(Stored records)

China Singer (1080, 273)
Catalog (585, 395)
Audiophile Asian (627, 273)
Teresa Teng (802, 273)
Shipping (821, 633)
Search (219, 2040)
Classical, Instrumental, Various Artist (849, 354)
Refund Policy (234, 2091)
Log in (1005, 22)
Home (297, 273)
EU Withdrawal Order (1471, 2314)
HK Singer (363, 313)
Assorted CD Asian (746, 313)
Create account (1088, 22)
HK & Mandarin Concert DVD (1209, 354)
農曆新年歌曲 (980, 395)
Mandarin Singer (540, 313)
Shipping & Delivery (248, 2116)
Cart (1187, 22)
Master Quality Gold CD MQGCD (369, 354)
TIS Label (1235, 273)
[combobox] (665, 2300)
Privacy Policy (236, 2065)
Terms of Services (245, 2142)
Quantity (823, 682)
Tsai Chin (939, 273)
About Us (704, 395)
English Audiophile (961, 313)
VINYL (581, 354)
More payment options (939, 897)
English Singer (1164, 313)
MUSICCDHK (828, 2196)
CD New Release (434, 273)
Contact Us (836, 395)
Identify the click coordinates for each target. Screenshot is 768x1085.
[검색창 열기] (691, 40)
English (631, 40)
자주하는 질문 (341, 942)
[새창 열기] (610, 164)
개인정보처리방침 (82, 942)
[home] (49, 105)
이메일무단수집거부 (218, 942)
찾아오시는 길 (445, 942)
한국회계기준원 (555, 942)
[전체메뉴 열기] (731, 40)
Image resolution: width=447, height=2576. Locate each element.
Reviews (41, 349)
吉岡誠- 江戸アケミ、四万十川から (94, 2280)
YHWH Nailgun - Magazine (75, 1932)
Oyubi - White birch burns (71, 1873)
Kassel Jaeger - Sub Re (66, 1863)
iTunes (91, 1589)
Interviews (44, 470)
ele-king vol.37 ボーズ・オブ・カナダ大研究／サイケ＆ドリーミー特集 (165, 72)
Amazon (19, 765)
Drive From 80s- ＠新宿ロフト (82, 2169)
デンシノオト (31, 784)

Your assignment. Write the data out again. Match it word for word.

Problem solution.
China Singer (1080, 273)
Catalog (585, 395)
Audiophile Asian (627, 273)
Teresa Teng (802, 273)
Shipping (821, 633)
Search (219, 2040)
Classical, Instrumental, Various Artist (849, 354)
Refund Policy (234, 2091)
Log in (1005, 22)
Home (297, 273)
EU Withdrawal Order (1471, 2314)
HK Singer (363, 313)
Assorted CD Asian (746, 313)
Create account (1088, 22)
HK & Mandarin Concert DVD (1209, 354)
農曆新年歌曲 (980, 395)
Mandarin Singer (540, 313)
Shipping & Delivery (248, 2116)
Cart (1187, 22)
Master Quality Gold CD MQGCD (369, 354)
TIS Label (1235, 273)
[combobox] (665, 2300)
Privacy Policy (236, 2065)
Terms of Services (245, 2142)
Quantity (823, 682)
Tsai Chin (939, 273)
About Us (704, 395)
English Audiophile (961, 313)
VINYL (581, 354)
More payment options (939, 897)
English Singer (1164, 313)
MUSICCDHK (828, 2196)
CD New Release (434, 273)
Contact Us (836, 395)
Identify the click coordinates for each target. Screenshot is 768x1085.
[검색창 열기] (691, 40)
English (631, 40)
자주하는 질문 (341, 942)
[새창 열기] (610, 164)
개인정보처리방침 (82, 942)
[home] (49, 105)
이메일무단수집거부 (218, 942)
찾아오시는 길 (445, 942)
한국회계기준원 (555, 942)
[전체메뉴 열기] (731, 40)
Image resolution: width=447, height=2576. Locate each element.
Reviews (41, 349)
吉岡誠- 江戸アケミ、四万十川から (94, 2280)
YHWH Nailgun - Magazine (75, 1932)
Oyubi - White birch burns (71, 1873)
Kassel Jaeger - Sub Re (66, 1863)
iTunes (91, 1589)
Interviews (44, 470)
ele-king vol.37 ボーズ・オブ・カナダ大研究／サイケ＆ドリーミー特集 (165, 72)
Amazon (19, 765)
Drive From 80s- ＠新宿ロフト (82, 2169)
デンシノオト (31, 784)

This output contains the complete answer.